8. Protection of Trade Secrets. The Executive agrees to maintain in strict confidence and, except as necessary to perform his duties for the Bank, the Executive agrees not to use or disclose any Trade Secrets of the Bank or the Company during or after this Agreement. For the purposes hereof, "Trade Secret" means information, including, without limitation, technical or non-technical data, a formula, a pattern, a compilation, a program, a device, a method, a technique, a process, a drawing, financial data, financial plans, product plans, information on customers or a list of actual or potential customers or suppliers, which: (i) derives economic value, actual or potential, from not being generally known to, and not being readily ascertainable by proper means by, other persons who can obtain economic value from its disclosure or use; and (ii) is the subject of efforts that are reasonable under the circumstances to maintain its secrecy.

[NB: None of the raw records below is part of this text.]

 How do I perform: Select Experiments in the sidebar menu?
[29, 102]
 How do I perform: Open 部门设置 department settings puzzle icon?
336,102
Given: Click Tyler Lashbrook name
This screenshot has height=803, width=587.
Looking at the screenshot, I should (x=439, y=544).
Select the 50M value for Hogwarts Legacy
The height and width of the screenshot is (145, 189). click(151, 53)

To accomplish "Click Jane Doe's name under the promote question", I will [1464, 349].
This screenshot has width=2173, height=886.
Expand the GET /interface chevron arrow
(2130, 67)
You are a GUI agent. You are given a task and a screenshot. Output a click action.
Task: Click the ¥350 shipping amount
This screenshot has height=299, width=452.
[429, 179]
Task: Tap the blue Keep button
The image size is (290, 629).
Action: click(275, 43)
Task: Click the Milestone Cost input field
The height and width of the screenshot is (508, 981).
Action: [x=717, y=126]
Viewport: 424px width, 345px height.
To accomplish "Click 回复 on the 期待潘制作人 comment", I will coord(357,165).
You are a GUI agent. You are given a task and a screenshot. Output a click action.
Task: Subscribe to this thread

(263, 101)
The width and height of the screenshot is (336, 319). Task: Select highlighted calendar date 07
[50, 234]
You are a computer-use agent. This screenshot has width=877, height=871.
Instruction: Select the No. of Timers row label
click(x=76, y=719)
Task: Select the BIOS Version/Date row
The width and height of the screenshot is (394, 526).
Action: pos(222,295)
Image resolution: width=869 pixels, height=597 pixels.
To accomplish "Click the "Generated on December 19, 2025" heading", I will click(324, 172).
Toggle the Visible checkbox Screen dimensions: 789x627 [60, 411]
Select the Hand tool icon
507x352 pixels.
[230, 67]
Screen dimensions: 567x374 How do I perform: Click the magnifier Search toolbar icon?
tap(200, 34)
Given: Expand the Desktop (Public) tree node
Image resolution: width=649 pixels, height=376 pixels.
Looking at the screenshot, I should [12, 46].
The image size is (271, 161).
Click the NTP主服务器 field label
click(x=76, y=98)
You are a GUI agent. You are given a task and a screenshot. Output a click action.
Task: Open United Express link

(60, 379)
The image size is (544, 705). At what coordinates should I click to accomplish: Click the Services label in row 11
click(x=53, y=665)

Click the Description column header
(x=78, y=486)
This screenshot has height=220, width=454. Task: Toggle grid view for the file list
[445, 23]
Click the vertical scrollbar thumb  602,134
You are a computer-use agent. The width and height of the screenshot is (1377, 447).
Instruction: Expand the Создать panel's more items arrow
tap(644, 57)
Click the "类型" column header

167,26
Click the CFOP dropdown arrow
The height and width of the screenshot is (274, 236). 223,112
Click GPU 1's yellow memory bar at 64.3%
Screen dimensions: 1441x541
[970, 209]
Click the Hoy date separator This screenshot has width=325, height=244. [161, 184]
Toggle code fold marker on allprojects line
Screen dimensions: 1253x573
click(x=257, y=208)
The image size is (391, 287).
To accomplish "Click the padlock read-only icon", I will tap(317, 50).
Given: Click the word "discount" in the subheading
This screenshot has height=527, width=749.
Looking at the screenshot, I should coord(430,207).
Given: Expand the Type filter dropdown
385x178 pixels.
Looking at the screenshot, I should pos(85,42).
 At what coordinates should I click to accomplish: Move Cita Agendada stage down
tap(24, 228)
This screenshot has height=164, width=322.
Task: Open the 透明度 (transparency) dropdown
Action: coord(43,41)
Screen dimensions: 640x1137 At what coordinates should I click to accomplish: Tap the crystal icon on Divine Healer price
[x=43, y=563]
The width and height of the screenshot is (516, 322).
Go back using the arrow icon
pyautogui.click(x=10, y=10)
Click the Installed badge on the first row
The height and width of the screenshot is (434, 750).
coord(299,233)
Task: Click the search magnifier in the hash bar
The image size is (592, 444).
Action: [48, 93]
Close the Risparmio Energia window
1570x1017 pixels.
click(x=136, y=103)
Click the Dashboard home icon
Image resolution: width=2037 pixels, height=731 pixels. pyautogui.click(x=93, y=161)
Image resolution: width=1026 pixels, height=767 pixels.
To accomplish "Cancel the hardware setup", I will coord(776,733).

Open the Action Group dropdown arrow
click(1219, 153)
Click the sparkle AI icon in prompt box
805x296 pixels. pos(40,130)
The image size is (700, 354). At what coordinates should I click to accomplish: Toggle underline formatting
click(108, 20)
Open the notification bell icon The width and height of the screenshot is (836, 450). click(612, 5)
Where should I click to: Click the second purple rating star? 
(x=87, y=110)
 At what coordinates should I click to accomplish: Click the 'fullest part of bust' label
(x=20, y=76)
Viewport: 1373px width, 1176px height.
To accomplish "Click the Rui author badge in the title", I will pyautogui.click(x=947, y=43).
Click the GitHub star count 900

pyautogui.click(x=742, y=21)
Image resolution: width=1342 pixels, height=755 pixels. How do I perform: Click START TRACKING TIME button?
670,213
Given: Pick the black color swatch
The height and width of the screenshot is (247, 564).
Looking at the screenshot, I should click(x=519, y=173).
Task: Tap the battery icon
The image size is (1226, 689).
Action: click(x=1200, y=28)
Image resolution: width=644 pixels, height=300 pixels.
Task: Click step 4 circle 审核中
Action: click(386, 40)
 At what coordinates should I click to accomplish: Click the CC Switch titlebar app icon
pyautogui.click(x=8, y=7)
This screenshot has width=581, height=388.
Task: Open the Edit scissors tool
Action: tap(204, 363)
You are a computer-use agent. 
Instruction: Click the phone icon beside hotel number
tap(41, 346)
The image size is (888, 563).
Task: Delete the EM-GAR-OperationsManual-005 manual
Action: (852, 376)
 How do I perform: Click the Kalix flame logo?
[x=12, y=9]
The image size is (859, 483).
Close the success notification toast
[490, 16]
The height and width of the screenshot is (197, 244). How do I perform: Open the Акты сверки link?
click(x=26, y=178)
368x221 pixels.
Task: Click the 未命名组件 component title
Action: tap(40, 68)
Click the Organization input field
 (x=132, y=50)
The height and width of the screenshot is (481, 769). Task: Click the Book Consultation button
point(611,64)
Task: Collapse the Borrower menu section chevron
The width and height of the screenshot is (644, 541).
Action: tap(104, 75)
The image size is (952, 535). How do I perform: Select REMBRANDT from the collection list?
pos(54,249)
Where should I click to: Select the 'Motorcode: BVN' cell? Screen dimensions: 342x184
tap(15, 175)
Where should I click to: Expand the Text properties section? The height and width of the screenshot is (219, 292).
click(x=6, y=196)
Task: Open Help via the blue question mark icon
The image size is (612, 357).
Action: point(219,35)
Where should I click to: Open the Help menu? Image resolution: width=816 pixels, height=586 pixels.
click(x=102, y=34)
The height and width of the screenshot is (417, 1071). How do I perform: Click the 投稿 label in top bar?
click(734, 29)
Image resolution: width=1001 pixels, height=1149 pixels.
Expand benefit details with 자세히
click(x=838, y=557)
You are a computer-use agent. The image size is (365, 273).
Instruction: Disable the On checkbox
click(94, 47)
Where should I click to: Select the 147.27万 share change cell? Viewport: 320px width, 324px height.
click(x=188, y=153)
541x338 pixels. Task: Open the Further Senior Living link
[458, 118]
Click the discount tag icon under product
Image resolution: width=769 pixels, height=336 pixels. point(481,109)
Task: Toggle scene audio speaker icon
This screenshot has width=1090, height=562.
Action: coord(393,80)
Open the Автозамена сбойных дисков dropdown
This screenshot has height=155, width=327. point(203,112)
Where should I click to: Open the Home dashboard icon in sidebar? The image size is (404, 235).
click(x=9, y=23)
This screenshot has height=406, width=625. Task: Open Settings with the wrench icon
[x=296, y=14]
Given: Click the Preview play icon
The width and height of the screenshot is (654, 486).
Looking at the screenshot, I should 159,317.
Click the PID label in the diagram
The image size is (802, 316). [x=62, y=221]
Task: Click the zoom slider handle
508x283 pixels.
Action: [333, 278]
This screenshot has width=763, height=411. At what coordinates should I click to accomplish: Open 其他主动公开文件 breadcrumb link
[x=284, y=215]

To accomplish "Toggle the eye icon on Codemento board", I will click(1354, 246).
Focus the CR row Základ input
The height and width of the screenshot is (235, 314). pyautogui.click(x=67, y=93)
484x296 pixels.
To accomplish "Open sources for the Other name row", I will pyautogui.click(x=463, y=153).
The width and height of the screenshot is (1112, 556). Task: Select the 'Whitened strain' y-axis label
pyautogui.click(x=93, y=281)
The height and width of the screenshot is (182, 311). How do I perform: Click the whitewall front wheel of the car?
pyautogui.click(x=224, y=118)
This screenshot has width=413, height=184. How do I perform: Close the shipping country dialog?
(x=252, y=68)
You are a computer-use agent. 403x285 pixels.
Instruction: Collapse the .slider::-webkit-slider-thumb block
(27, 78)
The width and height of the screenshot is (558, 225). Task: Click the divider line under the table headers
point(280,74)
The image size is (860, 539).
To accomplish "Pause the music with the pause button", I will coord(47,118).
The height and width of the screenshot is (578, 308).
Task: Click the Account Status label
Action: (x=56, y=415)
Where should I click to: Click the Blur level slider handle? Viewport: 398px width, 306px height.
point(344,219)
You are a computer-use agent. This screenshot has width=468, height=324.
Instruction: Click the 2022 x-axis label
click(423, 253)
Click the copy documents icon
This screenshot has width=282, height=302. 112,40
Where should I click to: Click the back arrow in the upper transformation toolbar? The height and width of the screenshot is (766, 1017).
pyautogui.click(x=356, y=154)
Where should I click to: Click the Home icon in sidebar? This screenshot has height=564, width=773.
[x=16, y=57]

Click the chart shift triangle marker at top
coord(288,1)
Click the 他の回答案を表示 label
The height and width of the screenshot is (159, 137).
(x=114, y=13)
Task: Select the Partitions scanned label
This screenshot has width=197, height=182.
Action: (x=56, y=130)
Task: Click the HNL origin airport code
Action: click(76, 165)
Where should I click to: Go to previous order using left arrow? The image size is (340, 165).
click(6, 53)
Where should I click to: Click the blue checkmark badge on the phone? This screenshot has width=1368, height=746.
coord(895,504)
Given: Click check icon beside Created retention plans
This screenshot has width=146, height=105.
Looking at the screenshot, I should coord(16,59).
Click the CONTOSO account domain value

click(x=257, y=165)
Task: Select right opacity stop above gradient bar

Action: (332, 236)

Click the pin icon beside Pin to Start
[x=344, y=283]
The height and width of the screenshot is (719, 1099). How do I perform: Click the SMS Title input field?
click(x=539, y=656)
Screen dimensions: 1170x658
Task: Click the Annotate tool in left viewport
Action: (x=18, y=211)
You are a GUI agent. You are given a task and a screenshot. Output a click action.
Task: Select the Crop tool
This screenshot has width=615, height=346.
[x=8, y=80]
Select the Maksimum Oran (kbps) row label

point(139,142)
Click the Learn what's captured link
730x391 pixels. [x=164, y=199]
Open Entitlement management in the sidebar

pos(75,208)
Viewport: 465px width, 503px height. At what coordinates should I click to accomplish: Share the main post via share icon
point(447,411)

9. Protection of Other Confidential Information. In addition, the Executive agrees to maintain in strict confidence and, except as necessary to perform his duties for the Bank, not to use or disclose any Confidential Business Information of the Bank or the Company during the Employment Term, the Consulting Period, and for a period of 36 months thereafter (the "Restricted Period"). "Confidential Business Information" shall mean any internal, non-public information (other than Trade Secrets already addressed above) concerning the Bank's or the Company's financial position and results of operations (including revenues, assets, net income, etc.); annual and long-range business plans; product or service plans; marketing plans and methods; training, educational and administrative manuals; customer and supplier information and purchase histories; and employee lists. The provisions of Sections 8 and 9 above shall also apply to protect Trade Secrets and Confidential Business Information of third parties provided to the Bank under an obligation of secrecy.
10. Return of Materials. The Executive shall surrender to the Bank, promptly upon its request and in any event upon termination this Agreement, all media, documents, notebooks, computer programs, handbooks, data files, models, samples, price lists, drawings, customer lists, prospect data, or other material of any nature whatsoever (in tangible or electronic form) in the Executive's possession or control, including all copies thereof, relating to the Bank, its business, or its customers. Upon the request of the Bank, Executive shall certify in writing compliance with the foregoing requirement.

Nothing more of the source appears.